I wasn't sure what to think, when I read yesterday that Jay-Z had bought out the remainder of his contract with Def Jam for $5 million.
As a journalist, my natural tendency is to think he overpaid. But it'd be hard to say, without being privy to all of the facts and figures. Would Def Jam have made $5 million off of the Blueprint 3? Something tells me that, if they thought they stood to make anywhere near that much money, they never would have gone through with the deal.
I mean, it's not like they had to sell Jay-Z the rights to the last album under his contract with them. They could have just as easily been like, "Fuck that shit. We want another Jay-Z album." And Jay probably would have been hamstrung. He wouldn't have been able to put out an album on his joint venture with Live Nation, while he still owed an album to Def Jam.
These days, you don't really think about a label being able to make $5 million from an album. Which isn't that much money in the grand scheme of things. But still, $5 million is $5 million. I know some of you fruits are more knowledgeable about the inner workings of the record biz than I am. How many copies would an album have to sell to make $5 million for the label? Is it more than we think? Less than we think?
Probably less, right? I doubt this deal was based on the Blueprint 3 selling any more than about a million copies. The last couple of Jay albums sold about 2 million copies each, but that was back in '06 and '07. There's probably all kinds of shit that went 2x platinum back then that wouldn't sell nearly as well today. You saw what happened with the last Fiddy album. It struggled just to hit 1x platinum - and Fiddy's albums usually sell better than Jay-Z's.
And that's not even taking into account whether or not the album is any good. I'm assuming it isn't. Otherwise, they probably would have put it out a long time ago, and Jay could have been on to his next album by now. He almost certainly could have made more money with it this past holiday season than he can now. I wonder if the TIs at Def Jam listened to the album before they decided how much they were gonna sell it for? They'd kinda have to, right?
Actually, there isn't anything about this deal to suggest they even bothered. First of all, who can tell what's bound to make money, in the age of Tha Carter III? Would guys like Doug Morris and LA Reid even be able to tell a hit rap album these days, or do they just release whatever a rapper hands in, provided there aren't any references to tall Israelis and such? I'm not trying to knock them or anything. I'd probably be just as clueless.
Jay-Z suggests there was some sort of coin toss involved, and he lost, and that's why he had to pay $5 million. I wonder what he would have had to pay if he'd won the coin toss. Half that much? Nothing at all? Would Doug Morris have just up and given Jay-Z $5 million, based on the results of a coin toss? What kind of coin was it, anyway? Jay-Z probably didn't think to have it looked at, before he agreed to the deal. For all we know, there might not have been any way he could have won. Roffle.

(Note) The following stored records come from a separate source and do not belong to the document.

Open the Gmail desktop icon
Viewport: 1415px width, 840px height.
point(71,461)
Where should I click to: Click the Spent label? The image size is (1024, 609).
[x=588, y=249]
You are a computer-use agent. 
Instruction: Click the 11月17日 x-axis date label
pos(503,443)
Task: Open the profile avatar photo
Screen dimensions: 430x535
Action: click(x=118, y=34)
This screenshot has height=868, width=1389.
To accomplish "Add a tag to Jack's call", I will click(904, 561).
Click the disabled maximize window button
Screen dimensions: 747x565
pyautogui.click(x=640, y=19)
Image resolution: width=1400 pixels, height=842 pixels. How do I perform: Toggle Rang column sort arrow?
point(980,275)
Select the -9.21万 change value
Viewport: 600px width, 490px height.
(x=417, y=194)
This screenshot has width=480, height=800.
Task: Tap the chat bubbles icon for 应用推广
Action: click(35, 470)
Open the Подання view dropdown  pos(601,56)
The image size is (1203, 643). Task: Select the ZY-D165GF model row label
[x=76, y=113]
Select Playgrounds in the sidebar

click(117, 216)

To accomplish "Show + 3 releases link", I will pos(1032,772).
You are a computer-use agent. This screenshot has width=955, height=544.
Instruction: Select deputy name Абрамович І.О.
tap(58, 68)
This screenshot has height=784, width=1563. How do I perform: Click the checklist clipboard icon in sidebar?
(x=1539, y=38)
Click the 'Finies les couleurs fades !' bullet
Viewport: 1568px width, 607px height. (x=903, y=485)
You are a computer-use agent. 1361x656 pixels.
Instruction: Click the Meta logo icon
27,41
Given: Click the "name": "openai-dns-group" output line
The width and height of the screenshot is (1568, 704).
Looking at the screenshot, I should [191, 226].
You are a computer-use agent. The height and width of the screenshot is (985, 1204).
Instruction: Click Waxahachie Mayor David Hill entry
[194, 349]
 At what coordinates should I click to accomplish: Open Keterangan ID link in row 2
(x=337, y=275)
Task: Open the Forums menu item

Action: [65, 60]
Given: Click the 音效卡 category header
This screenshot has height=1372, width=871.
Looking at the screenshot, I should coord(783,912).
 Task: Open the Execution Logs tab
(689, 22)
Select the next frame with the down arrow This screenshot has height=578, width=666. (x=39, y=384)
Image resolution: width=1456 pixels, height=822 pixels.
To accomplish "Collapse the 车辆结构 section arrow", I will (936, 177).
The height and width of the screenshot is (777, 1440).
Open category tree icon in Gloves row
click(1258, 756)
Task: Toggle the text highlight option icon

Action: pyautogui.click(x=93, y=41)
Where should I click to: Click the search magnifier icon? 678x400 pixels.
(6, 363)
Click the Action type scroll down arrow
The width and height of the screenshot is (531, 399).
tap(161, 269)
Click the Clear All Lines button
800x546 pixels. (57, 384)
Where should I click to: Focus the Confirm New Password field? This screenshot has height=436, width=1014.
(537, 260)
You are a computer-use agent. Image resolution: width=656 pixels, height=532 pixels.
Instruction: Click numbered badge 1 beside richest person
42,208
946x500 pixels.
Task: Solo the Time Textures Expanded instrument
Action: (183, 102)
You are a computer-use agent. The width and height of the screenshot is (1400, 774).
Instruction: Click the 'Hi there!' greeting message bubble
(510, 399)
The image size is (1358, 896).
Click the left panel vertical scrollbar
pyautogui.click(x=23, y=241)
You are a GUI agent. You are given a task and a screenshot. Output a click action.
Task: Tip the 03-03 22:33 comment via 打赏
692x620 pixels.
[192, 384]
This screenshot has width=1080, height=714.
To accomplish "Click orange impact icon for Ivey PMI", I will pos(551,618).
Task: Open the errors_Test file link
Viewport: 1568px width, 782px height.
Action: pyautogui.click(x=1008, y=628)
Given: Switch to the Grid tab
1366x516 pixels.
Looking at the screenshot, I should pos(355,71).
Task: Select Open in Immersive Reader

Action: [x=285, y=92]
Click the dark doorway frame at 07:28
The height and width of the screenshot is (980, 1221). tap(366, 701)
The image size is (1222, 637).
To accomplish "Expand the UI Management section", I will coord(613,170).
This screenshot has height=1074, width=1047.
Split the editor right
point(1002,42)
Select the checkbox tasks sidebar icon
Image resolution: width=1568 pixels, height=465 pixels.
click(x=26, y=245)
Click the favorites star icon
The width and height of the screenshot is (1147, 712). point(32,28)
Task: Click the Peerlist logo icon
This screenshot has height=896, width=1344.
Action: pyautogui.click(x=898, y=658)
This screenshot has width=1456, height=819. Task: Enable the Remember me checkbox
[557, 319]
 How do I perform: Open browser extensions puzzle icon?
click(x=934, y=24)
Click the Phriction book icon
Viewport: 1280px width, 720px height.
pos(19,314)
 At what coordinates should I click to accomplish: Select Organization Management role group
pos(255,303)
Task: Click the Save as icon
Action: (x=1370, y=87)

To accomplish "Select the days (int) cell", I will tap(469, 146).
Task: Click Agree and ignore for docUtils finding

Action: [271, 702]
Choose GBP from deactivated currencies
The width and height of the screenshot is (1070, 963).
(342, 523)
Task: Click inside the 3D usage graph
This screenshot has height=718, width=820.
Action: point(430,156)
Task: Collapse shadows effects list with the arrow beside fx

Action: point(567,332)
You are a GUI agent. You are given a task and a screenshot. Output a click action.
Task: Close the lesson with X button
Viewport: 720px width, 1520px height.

But I doubt Jay-Z gives a shit about $5 million anyway. The way his deal with Live Nation works is that it doesn't matter if you make any money from album sales. The touring is the key. Now that he doesn't have to sweat putting another album on Def Jam, he can hit the road, where all of the real money is. What's another $5 million, when you've got something like $100 million to recoup? And it's not like he's getting any younger.